The pipeline industry forecasts major additions to worldwide pipeline capacity in the next five years. Analysts at Douglas-Westwood expects a five per cent increase in pipeline construction capital, as nations look to diversity in their gas supply. The focus for development will be concentrated in Asia, Eastern Europe and North America.
Developers of the proposed keystone XL Pipeline to move Canadian crude oil to Gulf Coast refineries want an increase in the limit on pressure within the line. The developers say the higher limit would optimize the flow of oil. Transcanada Keystone Pipeline of Calgary, Alberta, wants to draw on up to 80 per cent of the pipeline wall’s strength — rather than the maximum 72 per cent specified in federal regulations. The U.S. Department of Transportation is accepting public comment until February 23rd. Keystone XL would start at Hardisty, Alberta, pass through Montana, continue through South Dakota and end near the Nebraska-Kansas border. Then it would connect to a pipeline set for construction in 2010 and end at Cushing, Oklahoma. A proposed pipeline from Cushing would go through Texas, to the Gulf Coast.
The International Labor Organization says as many as 2.4 million Latin Americans could lose their jobs this year due to the global economic crisis. The ILO’s regional office in Peru’s capital says that the global slowdown will reverse last year’s gains in urban employment. Joblessness dropped from 8.1 per cent to 7.4 per cent in the region as a whole. The ILO says urban unemployment in Latin America will increase for the first time since 2003, to between 7.9 and 8.3 per cent.
Mexico’s central bank says the amount of money migrants sent home fell 3.6 per cent in 2008 — the first drop on record. The slide is part of a global trend that is expected to worsen as more emigrants from developing countries lose jobs in the financial crisis battering the United States, Europe and Japan. The central bank said it’s the first time remittances have fallen year-to-year since the bank starting tracking the money 13 years ago. It gave no forecast for 2009. But Mexico’s largest bank, Banamex, has predicted that remittances could drop by at least 2.5 per cent in 2009. Experts blame the U.S. recession and a crackdown on illegal immigration.

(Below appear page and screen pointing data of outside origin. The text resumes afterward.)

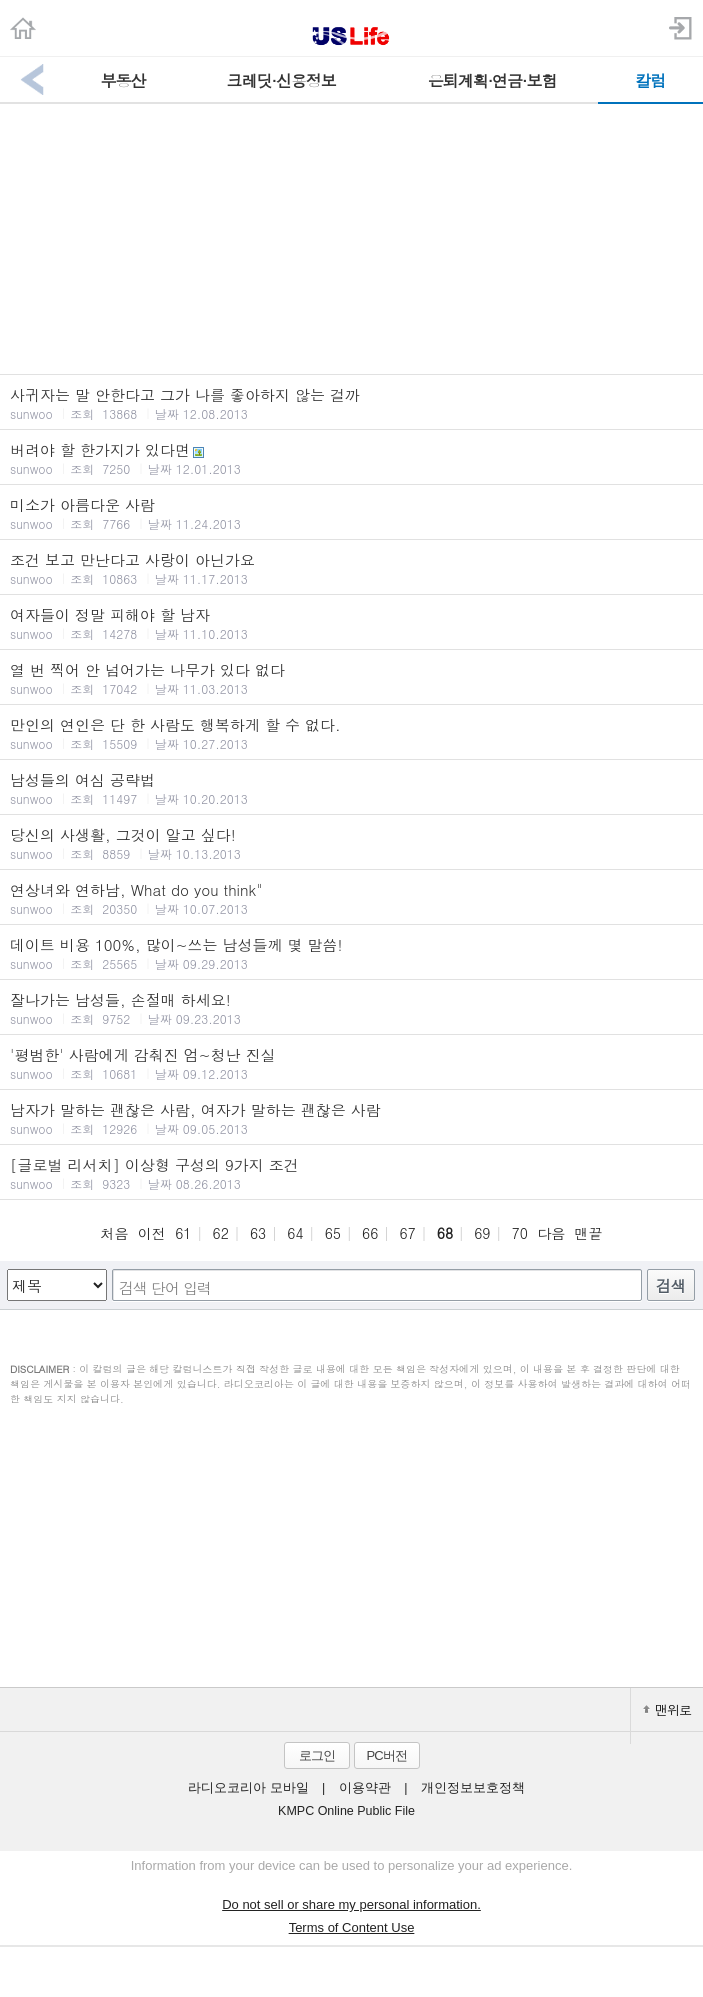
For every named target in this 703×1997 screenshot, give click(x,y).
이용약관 (365, 1788)
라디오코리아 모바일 (248, 1788)
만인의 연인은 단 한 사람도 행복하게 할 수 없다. (351, 733)
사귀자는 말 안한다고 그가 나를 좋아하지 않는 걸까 (351, 403)
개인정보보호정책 (473, 1788)
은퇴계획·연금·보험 (492, 80)
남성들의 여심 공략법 (351, 788)
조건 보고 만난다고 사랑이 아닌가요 (351, 568)
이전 (152, 1233)
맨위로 (667, 1709)
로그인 (317, 1755)
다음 (551, 1233)
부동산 (123, 80)
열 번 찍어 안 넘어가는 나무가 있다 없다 (351, 678)
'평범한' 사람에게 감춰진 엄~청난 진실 (351, 1063)
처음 (114, 1233)
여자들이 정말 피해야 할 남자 (351, 623)
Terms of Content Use (352, 1927)
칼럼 (650, 80)
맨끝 (589, 1233)
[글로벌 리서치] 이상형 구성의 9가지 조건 (351, 1173)
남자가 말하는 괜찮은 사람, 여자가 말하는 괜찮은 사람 (351, 1118)
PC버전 (386, 1755)
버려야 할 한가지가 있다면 (351, 458)
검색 (671, 1285)
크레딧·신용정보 (281, 80)
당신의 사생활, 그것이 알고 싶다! (351, 843)
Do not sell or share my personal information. (351, 1904)
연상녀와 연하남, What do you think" (351, 898)
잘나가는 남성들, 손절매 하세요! (351, 1008)
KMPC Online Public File (346, 1811)
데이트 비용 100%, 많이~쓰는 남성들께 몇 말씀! (351, 953)
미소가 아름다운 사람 (351, 513)
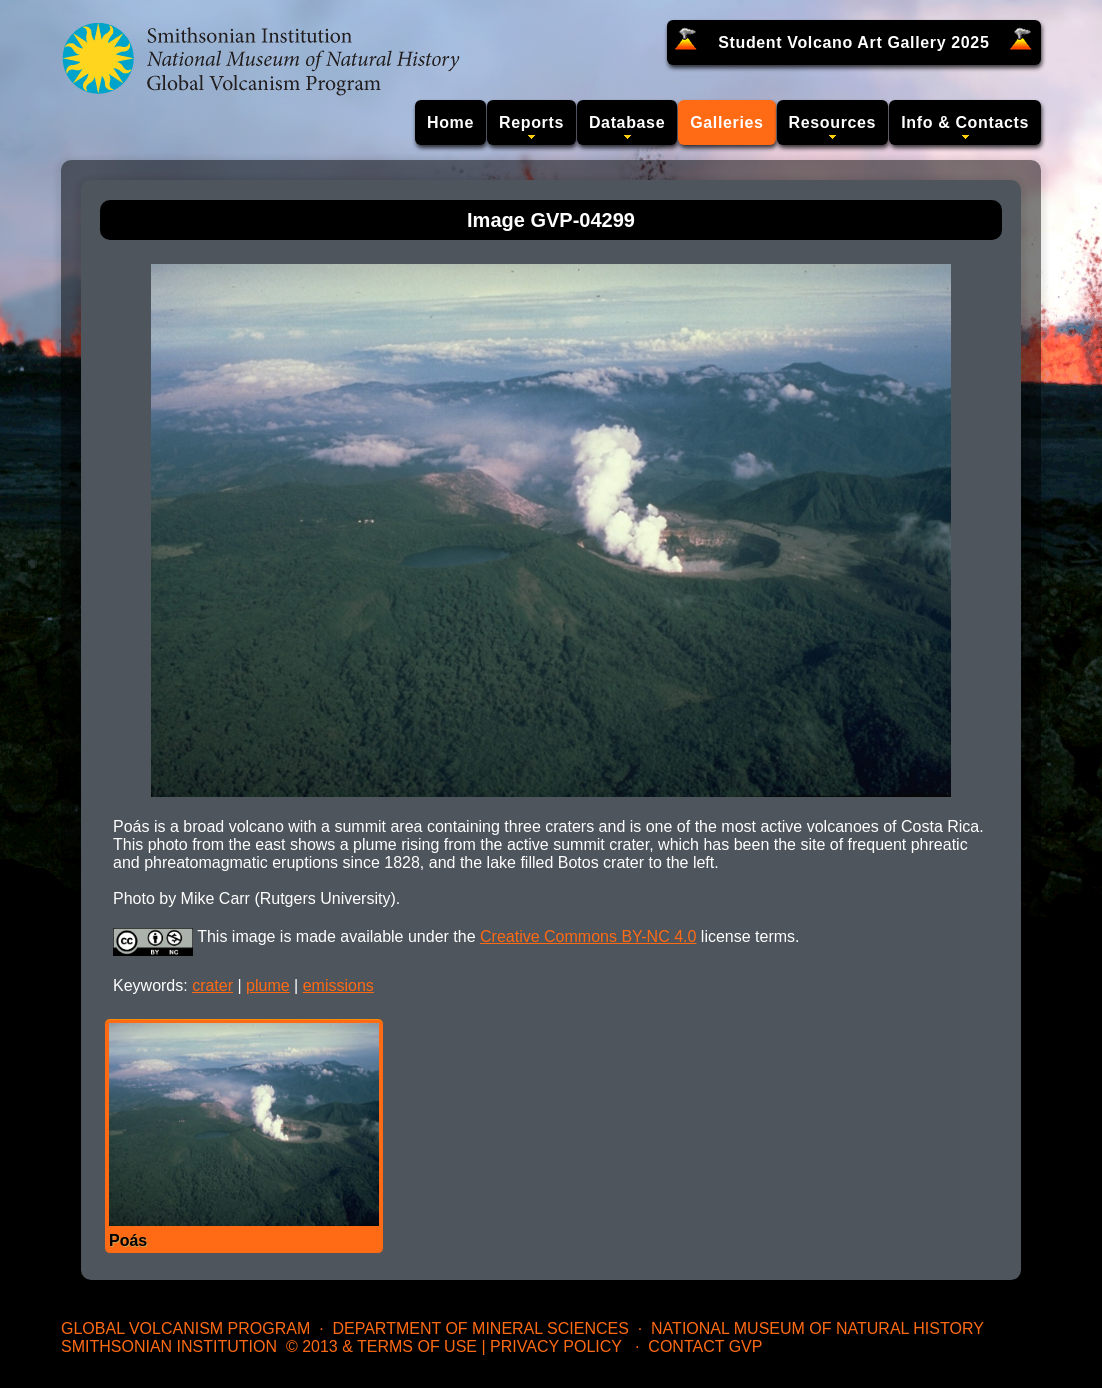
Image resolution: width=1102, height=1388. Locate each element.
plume (268, 985)
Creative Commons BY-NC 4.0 (588, 936)
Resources (833, 122)
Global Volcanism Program (185, 1328)
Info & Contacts (965, 122)
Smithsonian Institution (169, 1346)
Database (627, 122)
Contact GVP (705, 1346)
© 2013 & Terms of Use (381, 1346)
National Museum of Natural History (817, 1328)
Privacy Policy (556, 1346)
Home (450, 122)
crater (212, 985)
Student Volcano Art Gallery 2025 (853, 42)
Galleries (726, 122)
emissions (338, 985)
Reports (531, 122)
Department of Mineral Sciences (480, 1328)
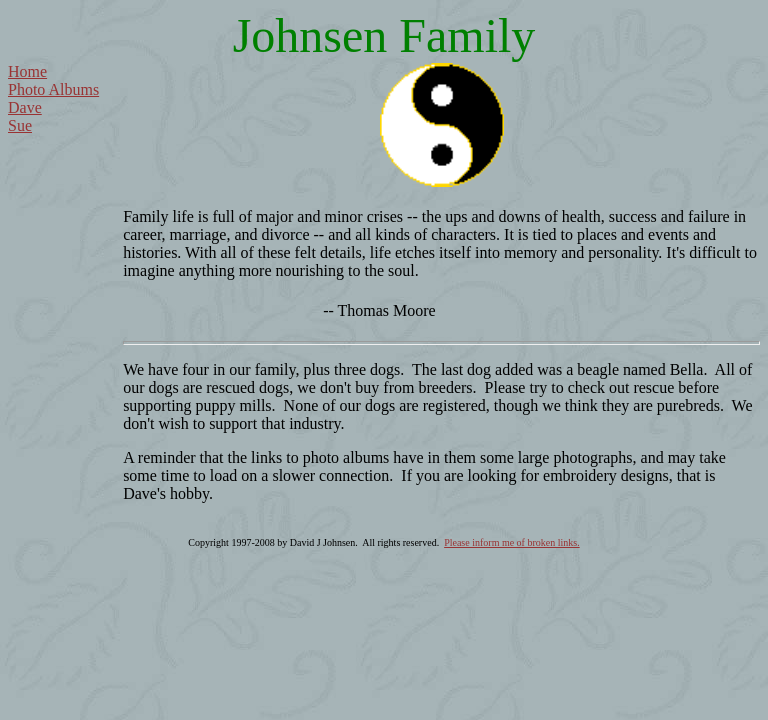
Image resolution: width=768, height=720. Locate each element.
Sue (20, 125)
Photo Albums (53, 89)
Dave (25, 107)
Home (27, 71)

The Harris County Commissioners Court recently accepted conveyance of an 81-acre park from within a Kickerillo and Mischer’s V&W Partners master planed mixed-use development called The Village. The area will be part of a 148-acre nature park called the Kickerillo-Mischer Preserve. The park will have an education center, picnic areas, canoe docks and a system of trails connecting to surrounding neighborhoods.
Earnings
Valero Energy says it lost $3.28 billion in the fourth quarter as it absorbed a huge one-time valuation charge and a slowing economy kept profit margins tight. The nation’s largest independent oil refiner earned $567 million in the quarter a year ago. The latest results include a non-cash impairment charge of $4.1 billion to reflect the reduced value of its assets. San Antonio-based Valero says revenue dropped 35 per cent to $18.6 billion.